◆ Try it
Reproduce the records that follow in full, excluding any picture they contain.

[Screenshot grounding data]

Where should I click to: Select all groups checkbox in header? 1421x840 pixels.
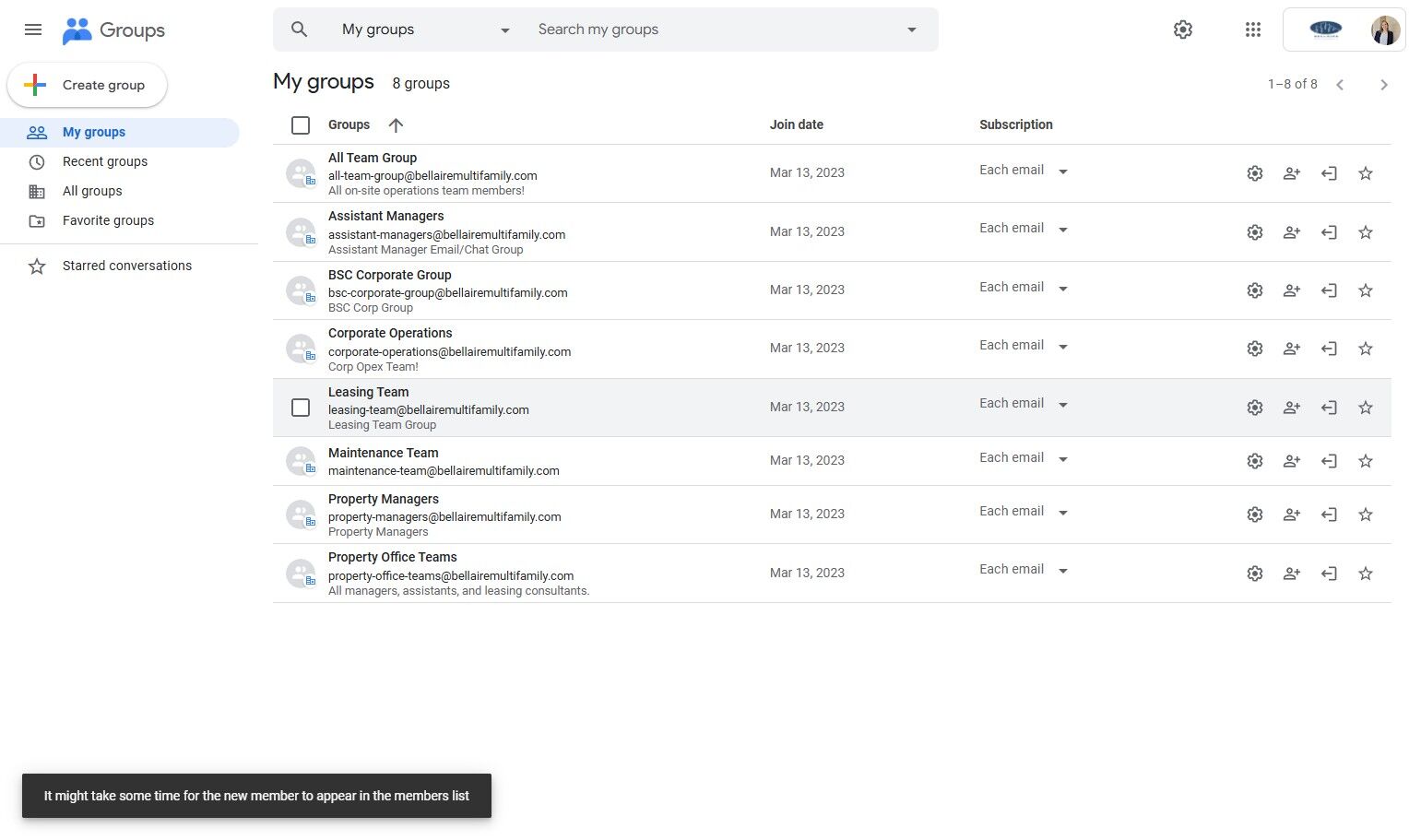(x=301, y=125)
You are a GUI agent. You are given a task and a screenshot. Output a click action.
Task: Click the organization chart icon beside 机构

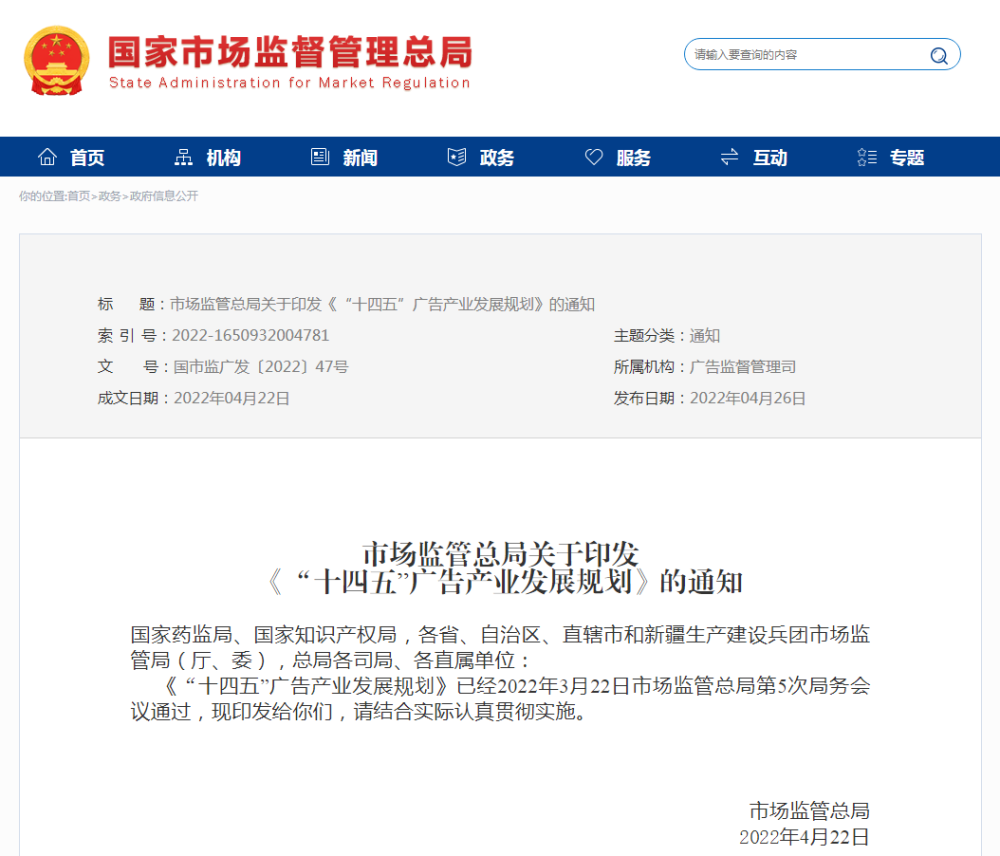click(183, 157)
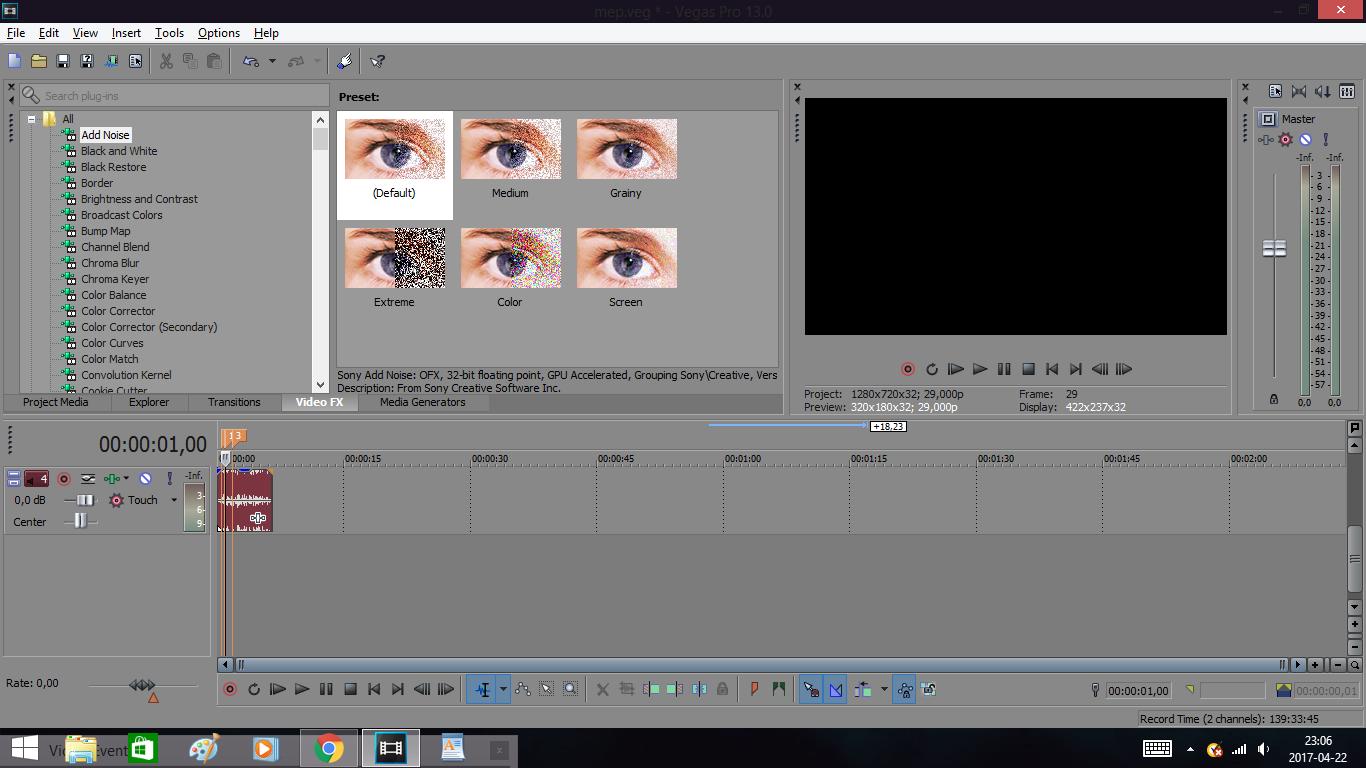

◆ Solved exercise
Where should I click to: Select all groups checkbox in header? 1421x840 pixels.
(x=301, y=125)
You are a GUI agent. You are given a task and a screenshot. Output a click action.
Task: Click the organization chart icon beside 机构

click(183, 157)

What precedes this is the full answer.